Subword segmentation is typically applied in preprocessing and stays fixed during training. Alternatively, it can be learned during training to optimise the training objective. In this paper we study the learning dynamics of subword segmentation: if a language model can dynamically optimise tokenisation, how do its subwords evolve during pretraining and finetuning? To explore this, we extend the subword segmental language model (SSLM), a framework for learning subwords during training, to support pretraining and finetuning. We train models for three typologically diverse languages to study learning dynamics across the morphological spectrum: Isi-Xhosa is conjunctive (long word forms composed of many morphemes), Setswana is disjunctive (morphemes written as separate words), and English represents a typological middle ground. We analyse subword dynamics from a linguistic perspective, tracking morphology, productivity, and fertility. We identify four stages of subword learning, with the morphologically complex isi-Xhosa exhibiting greater instability. During finetuning, subword boundaries shift to become finer-grained. Lastly, we show that learnable subwords offers a promising approach to improve text generation and cross-lingual transfer for low-resource, morphologically complex languages.

Paper Structure

This paper contains 30 sections, 8 equations, 5 figures, 7 tables.

Figures (5)

  • Figure 1: Subword fertility (average subwords per word) gradually plateaus for isiXhosa, while converging early for English and Setswana.
  • Figure 2: Morphological boundary overlap between learned subwords and morphological segmentations.
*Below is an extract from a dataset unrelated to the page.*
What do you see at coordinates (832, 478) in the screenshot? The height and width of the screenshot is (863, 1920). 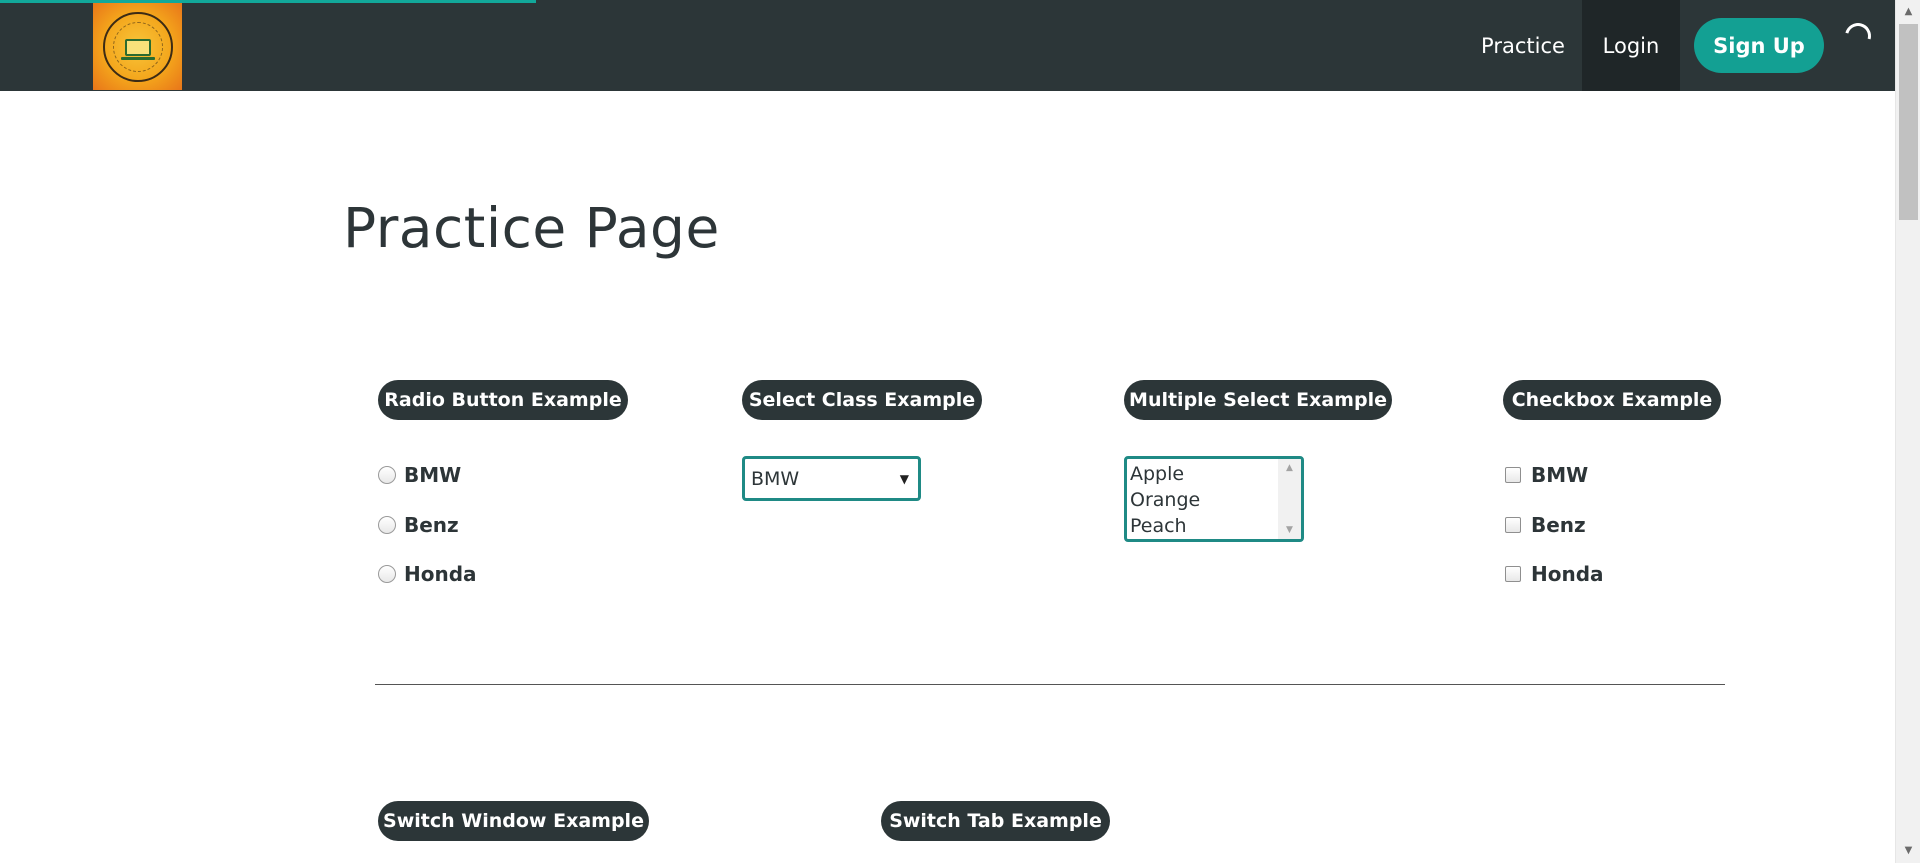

Pretraining is performed on Setswana/English/isiXhosa, while finetuning is performed on isiXhosa data-to-text.
  • Figure 3: The average productivity and idiosyncrasy of learned subwords. Pretraining is performed on isiXhosa and Setswana, respectively, while finetuning is conducted on isiXhosa data-to-text generation.
  • Figure 4: Fertility distributions (subwords per segmented word) across the four training stages identified in this study. All languages exhibit increasing fertility as pretraining progresses, with a more pronounced shift during finetuning. Changes are especially dramatic for isiXhosa, whose complex morphology leads to larger distributional shifts than Setswana or English.
  • Figure 5: Boundary overlap between isiXhosa morphemes and subwords learned by our T-SSLMs pretrained on Setswana (left) and English (right). During isiXhosa finetuning, the models adjusts their subword segmentation to align with the morphological boundaries of the new language.